Some of the post-fire remediation may include seeding and mulching the bare soil.  By consulting your natural resource or Erosion Control Specialist you can determine the extent and range of treatments necessary, and an experienced professional can help you evaluate the risks.


But generally, if seeding is recommended, in the urban / wild land transition area you will want to look at re-seeding with a “native seed mix”.  This is so important from an ecosystem point of view.  Grasses native and endemic to your area will develop deep roots, set the stage for “natural succession” of other native shrubs and trees, be drought tolerant (they are California natives after all ) and reduce risks of developing an even more fire prone landscape.  Try to avoid the temptation of using quick n’ cheap erosion control blend of seeds that are non-native annuals, like Italian rye grass.  In three or 4 years you’ll probably end up with a nice stand of weeds, burrs, and star thistle.
Also consider adding mychorrizae fungi and a biotic organic fertilizer.  Consider AM-120 Mycorrhizal Inoculum and Biosol or Sustaneorganic fertilizers.  Most California Native grasses, especially in our North state area, have a symbiotic relationship with mychorrizae fungi.   CA ‘natives’ don’t need commercial fertilizers with high water soluble N, however weeds and annuals love commercial fertilizer – so feed the good seeds, not the weedy annuals!

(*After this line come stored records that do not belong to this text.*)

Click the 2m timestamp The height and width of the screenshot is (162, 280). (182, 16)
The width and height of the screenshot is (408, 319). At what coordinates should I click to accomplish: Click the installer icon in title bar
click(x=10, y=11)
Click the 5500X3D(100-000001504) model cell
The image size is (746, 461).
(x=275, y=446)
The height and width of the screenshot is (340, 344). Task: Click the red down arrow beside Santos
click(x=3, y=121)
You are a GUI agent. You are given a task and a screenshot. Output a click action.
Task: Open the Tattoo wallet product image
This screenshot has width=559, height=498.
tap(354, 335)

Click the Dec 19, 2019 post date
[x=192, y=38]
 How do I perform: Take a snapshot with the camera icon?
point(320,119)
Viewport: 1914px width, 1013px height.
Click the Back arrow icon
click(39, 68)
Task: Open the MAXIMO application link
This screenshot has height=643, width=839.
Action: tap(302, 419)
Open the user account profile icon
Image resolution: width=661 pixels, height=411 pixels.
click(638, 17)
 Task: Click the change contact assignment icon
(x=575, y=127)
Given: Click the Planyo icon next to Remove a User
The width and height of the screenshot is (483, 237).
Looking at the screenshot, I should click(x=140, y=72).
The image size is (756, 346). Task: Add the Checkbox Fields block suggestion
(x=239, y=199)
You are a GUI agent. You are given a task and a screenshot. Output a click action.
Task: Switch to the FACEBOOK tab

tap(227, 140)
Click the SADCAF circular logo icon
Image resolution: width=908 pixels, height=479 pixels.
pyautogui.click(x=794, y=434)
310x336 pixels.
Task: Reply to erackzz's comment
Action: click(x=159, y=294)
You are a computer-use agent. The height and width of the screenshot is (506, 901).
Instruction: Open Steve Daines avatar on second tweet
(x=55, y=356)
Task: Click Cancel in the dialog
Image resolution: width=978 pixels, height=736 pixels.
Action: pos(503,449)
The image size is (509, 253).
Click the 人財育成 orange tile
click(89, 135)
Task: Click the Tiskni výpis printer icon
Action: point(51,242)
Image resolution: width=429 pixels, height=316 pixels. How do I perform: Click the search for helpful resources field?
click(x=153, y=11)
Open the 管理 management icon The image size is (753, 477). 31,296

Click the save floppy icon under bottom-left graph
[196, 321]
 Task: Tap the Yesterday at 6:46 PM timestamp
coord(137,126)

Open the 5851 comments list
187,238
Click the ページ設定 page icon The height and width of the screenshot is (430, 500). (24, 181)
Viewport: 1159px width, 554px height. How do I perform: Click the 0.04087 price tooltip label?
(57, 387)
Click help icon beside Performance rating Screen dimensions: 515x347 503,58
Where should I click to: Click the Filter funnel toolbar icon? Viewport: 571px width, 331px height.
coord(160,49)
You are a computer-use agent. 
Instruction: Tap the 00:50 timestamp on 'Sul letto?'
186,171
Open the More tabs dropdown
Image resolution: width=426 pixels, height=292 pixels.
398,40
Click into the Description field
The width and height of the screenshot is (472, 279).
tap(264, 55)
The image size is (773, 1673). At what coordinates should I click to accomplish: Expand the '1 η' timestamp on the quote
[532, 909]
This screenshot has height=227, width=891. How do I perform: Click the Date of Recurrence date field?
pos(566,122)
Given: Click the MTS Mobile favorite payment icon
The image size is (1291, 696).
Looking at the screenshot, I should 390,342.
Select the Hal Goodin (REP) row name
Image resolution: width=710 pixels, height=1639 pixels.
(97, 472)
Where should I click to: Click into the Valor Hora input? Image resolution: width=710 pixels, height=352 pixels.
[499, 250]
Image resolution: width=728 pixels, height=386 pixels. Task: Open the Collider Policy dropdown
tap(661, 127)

Seeding and then mulching with straw is the most common means to “protect” smaller areas, say <0.5 acres.  Straw Mulch should be “clean” and weed-free. On construction site, especially highway projects, the straw should be anchored so it doesn’t blow away.  Anchoring is not that critical on restoration or fire rehab sites – the first rains will “lay the straw down”.
Hydromulch and hydroseeding, that slurry you often see spread by a big mulching truck, is another way to go.  It will be much more cost-effective for large areas and much quicker – with good access and available water (to make a new mix) an experienced Hydromulching professional can treat 2-5 acres a day.  While Straw Mulch is the most common hand-applied mulch, hydromulchers use mulch derived from wood fiber.  Wood fiber mulches can be the “Mercedes Benz” of mulches, long lasting and very effective.  Profile Products make a reputable line of products.  There is a relatively new hydraulically applied mulch made from sterile wheatgrass, called Hydrostraw.  Then the seed and fungi and fertilizer can be added to the slurry.



There is so so much to know with regards to proper erosion control.  It is so much more than “Common Sense”.  A practitioner friend often says, “ erosion control is not brain surgery or rocket science – it is much more difficult!